Le seul traitement médiatique visible de la question migratoire, c’est celui qu’assume assez courageusement le ministre de l’ Intérieur. Gérard Collomb hé rite du dossier en bout de course, quand il faut évacuer les campements, expulser, reconduire à la frontière… On traite la jungle de Calais, de Vintimille, de La Chapelle-Pajol, mais c’est seulement une partie du problème, la fin du parcours migratoire, l’écume de la vague. En réalité, le phénomène est d’une ampleur et d’une complexité bien plus grandes. Il comporte de multiples dimensions : policières, certes, mais aussi humanitaires et géopolitiques. Là encore, la situation du continent africain est une donnée clé pour comprendre ce qui se passe. Prenons un exemple : certains disent (et le président Macron le reprend à son compte) que ce sont l’éducation et le développement qui permettront de régler la crise migratoire en donnant un avenir chez eux aux jeunes Africains. En réalité, plus on est éduqué et plus on a de désir - et de chances - de partir pour aller se fixer dans un pays du Nord. Les conditions pour permettre aux jeunes diplômés de rester dans leur pays ou d’y revenir après leurs études sont complexes. Il faut sans doute inventer des solutions nouvelles, permettre par exemple à ceux qui ont étudié ici de conserver un certain nombre de leurs avantages sociaux quand ils rentrent chez eux pendant le temps nécessaire à leur insertion professionnelle. L’instauration de visas de circulation, comme annoncé à Ouagadougou est une autre mesure favorable. Mais elle n’est pas suffisante. Il faut mener des études précises, en concertation avec les gouvernements africains, pour mettre en place de véritables incitations au retour des élites.

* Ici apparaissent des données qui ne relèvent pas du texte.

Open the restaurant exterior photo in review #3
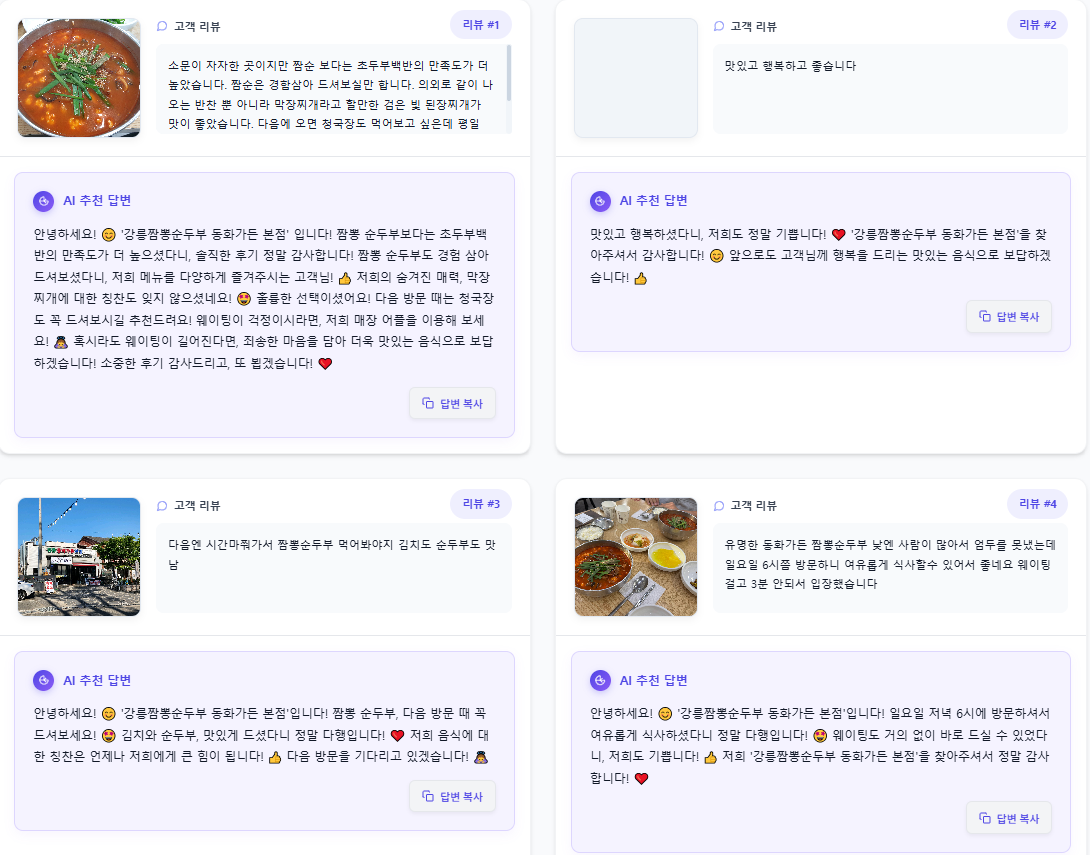This screenshot has width=1090, height=855. (x=79, y=557)
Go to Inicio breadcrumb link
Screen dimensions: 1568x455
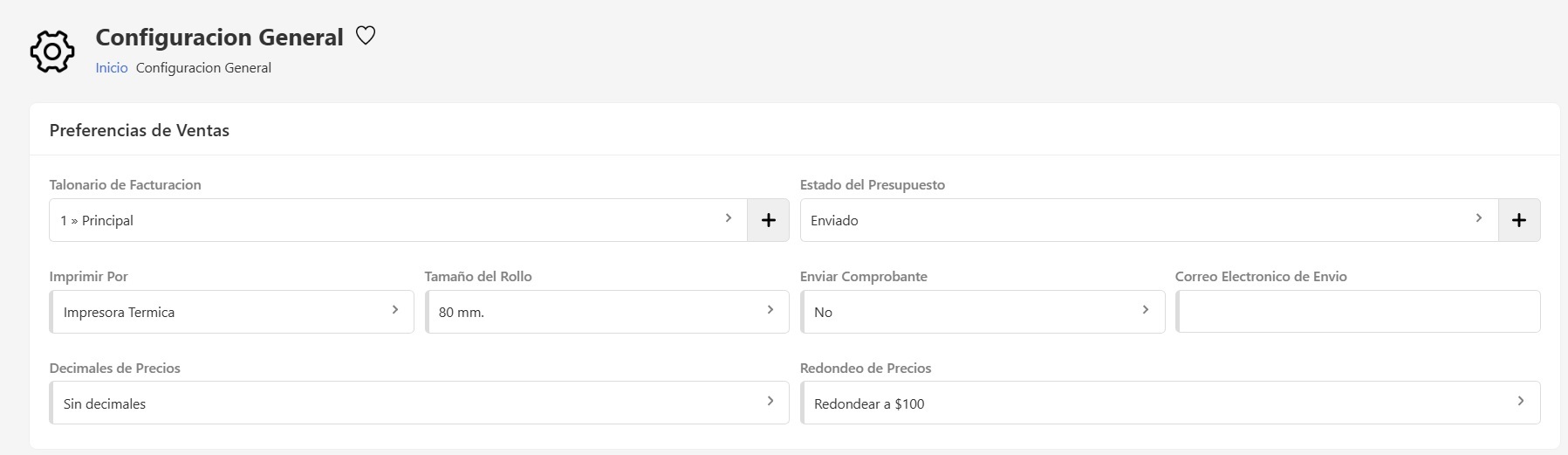point(112,68)
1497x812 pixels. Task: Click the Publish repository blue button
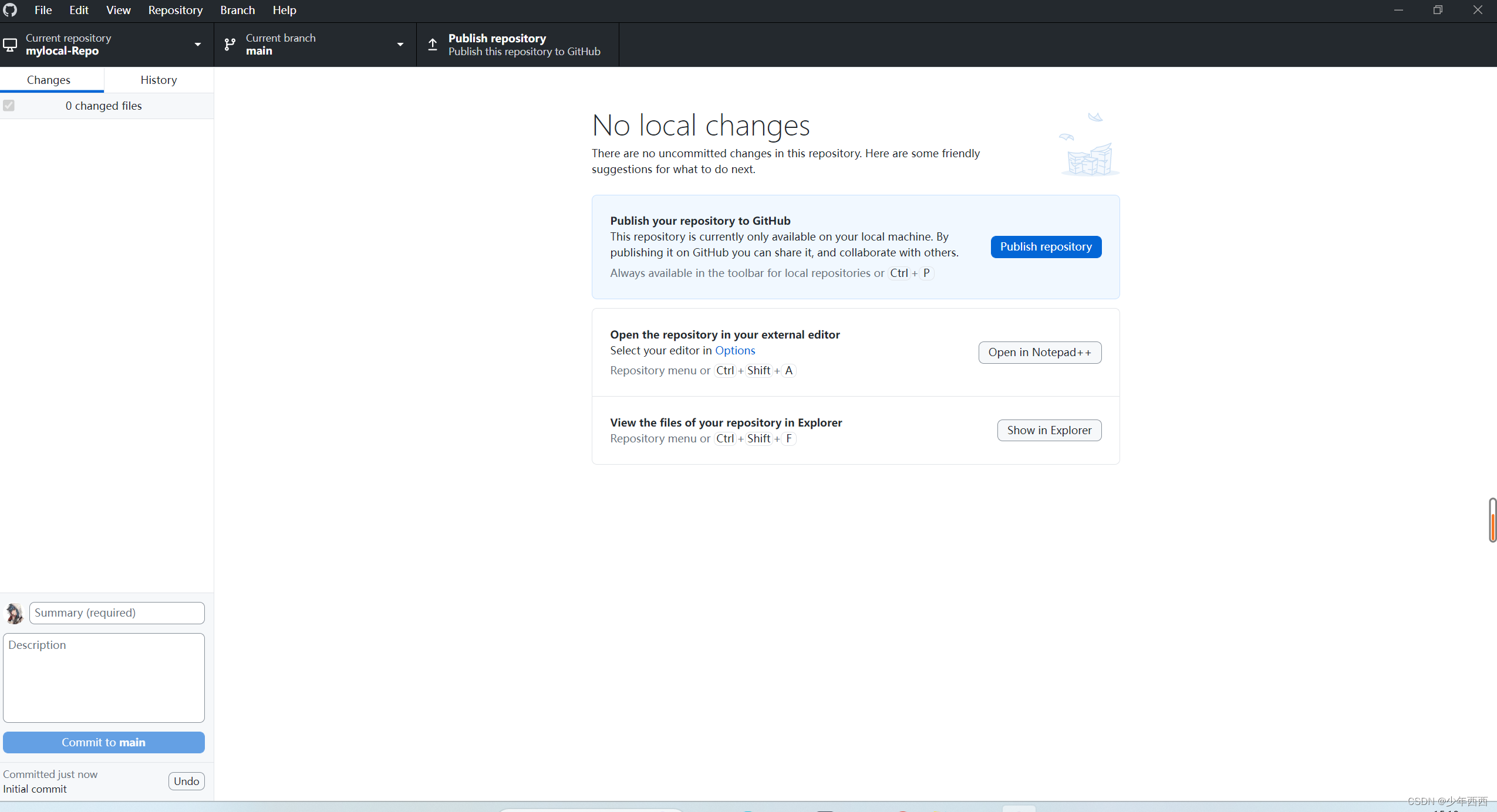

Que fait le gouvernement ?
Le sujet des migrations internationales est à l’évidence une des plus grandes priorités pour la France. C’est un immense défi à relever. C’est aussi un très grand danger pour les pays du Sud qui voient leurs élites fuir et manquent des cadres nécessaires au développement. Au lieu de le reconnaître et de l’afficher, le gouvernement semble privilégier une approche fragmentaire, éclatée entre divers secteurs de l’Etat. De deux choses l’une : soit il n’a pas mesuré l’ampleur du problème, et ce serait extrêmement regrettable, soit il veut garder une certaine discrétion, et il préfère agir en secret contre les passeurs avec des actions des services spéciaux et en négociant en sous-main des accords avec les pouvoirs africains. Une telle approche pourrait se concevoir ; elle est à mon avis dangereuse et vouée à l’échec. La question des migrations internationales suppose information et transparence. Il faut que chacun soit conscient des enjeux cruciaux que porte ce sujet et que l’action soit soutenue par l’opinion publique. Une telle politique doit être incarnée, ni par le ministre de l’Intérieur, si bien disposé soit-il, ni par d’obscurs délégués interministériels mais par de grandes voix morales qui seront capables de la placer dans une perspective humaniste.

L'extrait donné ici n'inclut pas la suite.